(Entries from a dataset)
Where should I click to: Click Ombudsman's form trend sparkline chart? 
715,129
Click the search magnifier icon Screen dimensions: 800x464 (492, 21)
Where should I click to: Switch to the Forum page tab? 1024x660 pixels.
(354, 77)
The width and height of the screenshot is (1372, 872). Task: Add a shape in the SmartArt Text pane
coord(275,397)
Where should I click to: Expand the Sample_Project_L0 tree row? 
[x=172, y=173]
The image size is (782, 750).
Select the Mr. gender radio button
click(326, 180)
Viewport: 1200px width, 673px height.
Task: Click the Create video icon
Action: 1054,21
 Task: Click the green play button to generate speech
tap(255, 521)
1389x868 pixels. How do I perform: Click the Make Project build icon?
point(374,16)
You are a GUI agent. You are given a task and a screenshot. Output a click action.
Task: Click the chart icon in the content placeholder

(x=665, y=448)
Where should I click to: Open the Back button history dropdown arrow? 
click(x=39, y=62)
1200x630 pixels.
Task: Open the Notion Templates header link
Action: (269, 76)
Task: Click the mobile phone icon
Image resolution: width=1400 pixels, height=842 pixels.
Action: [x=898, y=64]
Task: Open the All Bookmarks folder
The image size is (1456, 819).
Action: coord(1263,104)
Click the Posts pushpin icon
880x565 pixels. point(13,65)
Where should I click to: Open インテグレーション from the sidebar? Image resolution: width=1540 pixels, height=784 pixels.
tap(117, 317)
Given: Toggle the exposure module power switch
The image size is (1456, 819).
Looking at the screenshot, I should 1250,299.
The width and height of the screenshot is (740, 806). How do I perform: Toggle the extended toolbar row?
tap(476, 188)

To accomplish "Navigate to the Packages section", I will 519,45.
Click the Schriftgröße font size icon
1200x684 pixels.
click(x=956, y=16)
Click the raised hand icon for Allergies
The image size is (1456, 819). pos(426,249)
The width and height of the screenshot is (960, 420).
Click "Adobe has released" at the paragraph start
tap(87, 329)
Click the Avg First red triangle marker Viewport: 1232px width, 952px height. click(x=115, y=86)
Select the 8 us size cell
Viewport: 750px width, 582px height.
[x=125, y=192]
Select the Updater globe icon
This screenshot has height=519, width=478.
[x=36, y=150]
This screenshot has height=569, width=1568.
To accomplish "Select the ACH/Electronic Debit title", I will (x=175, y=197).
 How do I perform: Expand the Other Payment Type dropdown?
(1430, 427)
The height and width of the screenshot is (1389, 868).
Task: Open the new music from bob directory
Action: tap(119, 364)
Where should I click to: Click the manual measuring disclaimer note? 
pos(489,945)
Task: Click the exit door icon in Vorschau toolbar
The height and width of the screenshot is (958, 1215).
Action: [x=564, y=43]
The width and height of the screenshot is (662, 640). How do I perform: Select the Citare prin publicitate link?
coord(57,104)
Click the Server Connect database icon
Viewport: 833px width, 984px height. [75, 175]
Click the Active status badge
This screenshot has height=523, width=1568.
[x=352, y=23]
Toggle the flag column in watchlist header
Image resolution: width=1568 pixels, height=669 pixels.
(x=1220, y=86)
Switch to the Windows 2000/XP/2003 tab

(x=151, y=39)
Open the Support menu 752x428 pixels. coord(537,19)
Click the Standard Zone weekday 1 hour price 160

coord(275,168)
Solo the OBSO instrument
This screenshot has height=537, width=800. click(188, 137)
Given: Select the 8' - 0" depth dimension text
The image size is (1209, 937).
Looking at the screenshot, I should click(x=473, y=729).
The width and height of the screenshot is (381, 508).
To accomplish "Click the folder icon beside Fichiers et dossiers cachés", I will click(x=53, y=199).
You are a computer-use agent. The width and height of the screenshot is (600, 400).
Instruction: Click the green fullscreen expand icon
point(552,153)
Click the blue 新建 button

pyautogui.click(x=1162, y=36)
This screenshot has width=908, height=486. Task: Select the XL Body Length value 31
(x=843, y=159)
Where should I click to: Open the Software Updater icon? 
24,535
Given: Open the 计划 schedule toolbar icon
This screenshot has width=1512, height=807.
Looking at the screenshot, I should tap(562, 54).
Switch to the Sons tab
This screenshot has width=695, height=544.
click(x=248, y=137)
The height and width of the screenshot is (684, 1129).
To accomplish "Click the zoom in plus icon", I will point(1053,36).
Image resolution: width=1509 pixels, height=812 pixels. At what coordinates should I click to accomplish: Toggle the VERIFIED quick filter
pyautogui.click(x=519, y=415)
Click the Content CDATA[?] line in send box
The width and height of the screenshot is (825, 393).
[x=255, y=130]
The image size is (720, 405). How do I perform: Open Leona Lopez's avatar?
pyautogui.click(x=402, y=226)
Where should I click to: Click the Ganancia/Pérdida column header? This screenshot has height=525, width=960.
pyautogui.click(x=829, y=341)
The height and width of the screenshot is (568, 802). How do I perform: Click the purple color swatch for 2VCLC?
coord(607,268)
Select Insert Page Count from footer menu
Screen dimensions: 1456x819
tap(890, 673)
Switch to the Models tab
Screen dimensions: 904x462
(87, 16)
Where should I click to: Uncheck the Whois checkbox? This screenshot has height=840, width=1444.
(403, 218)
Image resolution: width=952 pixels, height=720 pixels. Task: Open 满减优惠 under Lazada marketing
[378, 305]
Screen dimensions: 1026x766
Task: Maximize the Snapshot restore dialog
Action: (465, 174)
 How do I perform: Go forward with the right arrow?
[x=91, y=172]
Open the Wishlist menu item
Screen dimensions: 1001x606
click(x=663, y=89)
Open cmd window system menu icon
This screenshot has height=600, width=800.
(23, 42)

Given request — Locate each line in the items above that contains the word "Open" and copy those lines out.

Written solution —
Where should I click to: Open the Back button history dropdown arrow? 
Task: Open the Notion Templates header link
Task: Open the All Bookmarks folder
Where should I click to: Open インテグレーション from the sidebar? Image resolution: width=1540 pixels, height=784 pixels.
Task: Open the new music from bob directory
Open the Support menu 752x428 pixels. coord(537,19)
Where should I click to: Open the Software Updater icon? 
Given: Open the 计划 schedule toolbar icon
The image size is (720, 405). How do I perform: Open Leona Lopez's avatar?
Image resolution: width=952 pixels, height=720 pixels. Task: Open 满减优惠 under Lazada marketing
Open the Wishlist menu item
Open cmd window system menu icon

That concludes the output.